New York — A new study from the University of Rochester and Cornell University shows social distancing is working to slow the spread of coronavirus — but won’t stop it.
WHEC reports researchers at the two Upstate New York colleges released results this week showing that social distancing reduced the rate at which confirmed COVID-19 cases doubled in all but three U.S. states. Research began in mid-March, before non-essential business were closed and stay-at-home orders were issued in most states.
“There was a significant reduction in the spread of the disease. The bad news is it doesn’t help as much as you would hope,” Aaron Wagner, who led the research at Cornell, told WHAM.
According to their findings, the number of COVID-19 cases doubled every three days before social distancing practices began. But when people started staying at home and staying at least six feet apart when out in public, the rate slowed down dramatically, doubling every 100 days.
However, the doubling rate stopped improving at that point, hitting a plateau.
Worse yet, the numbers never started going down — every infected person would still infect one person at a rate of transmission, or “Rt,” of 1. In other words, the virus continues spreading as the number of people getting sick is equal to the number of people recovering.

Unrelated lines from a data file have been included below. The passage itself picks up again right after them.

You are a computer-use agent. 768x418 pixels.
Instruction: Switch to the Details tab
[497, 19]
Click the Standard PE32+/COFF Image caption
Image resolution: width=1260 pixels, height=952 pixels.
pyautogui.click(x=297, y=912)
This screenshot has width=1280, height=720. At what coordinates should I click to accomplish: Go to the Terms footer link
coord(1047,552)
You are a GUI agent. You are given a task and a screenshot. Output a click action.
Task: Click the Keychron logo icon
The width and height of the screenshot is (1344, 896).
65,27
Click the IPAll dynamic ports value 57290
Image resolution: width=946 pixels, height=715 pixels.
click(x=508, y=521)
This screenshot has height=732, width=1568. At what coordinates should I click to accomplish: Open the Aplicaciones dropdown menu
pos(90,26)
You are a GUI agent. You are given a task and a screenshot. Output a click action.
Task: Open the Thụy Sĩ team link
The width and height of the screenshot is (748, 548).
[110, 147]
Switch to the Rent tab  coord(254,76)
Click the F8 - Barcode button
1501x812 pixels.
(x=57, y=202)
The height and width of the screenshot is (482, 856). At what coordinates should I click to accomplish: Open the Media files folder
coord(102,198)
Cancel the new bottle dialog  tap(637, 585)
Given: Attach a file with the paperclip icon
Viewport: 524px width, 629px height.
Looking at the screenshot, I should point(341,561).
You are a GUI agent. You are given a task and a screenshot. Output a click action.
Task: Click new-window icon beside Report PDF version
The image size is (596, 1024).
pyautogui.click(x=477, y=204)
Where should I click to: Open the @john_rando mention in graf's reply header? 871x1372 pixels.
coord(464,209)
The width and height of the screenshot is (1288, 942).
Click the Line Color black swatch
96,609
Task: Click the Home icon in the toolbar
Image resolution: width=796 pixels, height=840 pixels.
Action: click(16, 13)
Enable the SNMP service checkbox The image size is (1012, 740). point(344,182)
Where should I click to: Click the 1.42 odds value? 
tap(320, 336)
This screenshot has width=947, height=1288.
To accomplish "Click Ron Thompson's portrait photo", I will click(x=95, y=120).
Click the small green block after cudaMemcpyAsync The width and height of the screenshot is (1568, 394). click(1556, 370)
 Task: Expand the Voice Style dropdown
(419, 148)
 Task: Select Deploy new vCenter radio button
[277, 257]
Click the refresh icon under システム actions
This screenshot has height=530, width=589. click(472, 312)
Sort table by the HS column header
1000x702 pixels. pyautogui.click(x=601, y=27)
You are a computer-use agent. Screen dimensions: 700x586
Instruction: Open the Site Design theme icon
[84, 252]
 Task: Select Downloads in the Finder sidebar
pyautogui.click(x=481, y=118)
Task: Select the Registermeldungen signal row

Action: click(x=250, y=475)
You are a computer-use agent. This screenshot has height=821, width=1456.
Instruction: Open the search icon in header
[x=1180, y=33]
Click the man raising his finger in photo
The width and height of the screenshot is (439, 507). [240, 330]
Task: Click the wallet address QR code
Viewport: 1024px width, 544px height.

“You’d hope that number would go down,” Wagner said. “But that’s not what we found.”
Gov. Andrew Cuomo said in Syracuse two weeks ago that regions couldn’t start reopening unless it had a transmission rate below 1.1. He said this week that at least three regions can begin phase one of the state’s “restart” plan, after slowing the rate of infections, hospitalizations and deaths.
Elaine Hill at the University of Rochester told WHAM that the slow, regional re-openings may help “refine” their research to see which social distancing policies are more effective and which may be unnecessary. For example, their initial findings did not account for newer safety measures like wearing masks in public and increased testing.
“These are blunt tools that we have,” she said. “We may be able to do better.”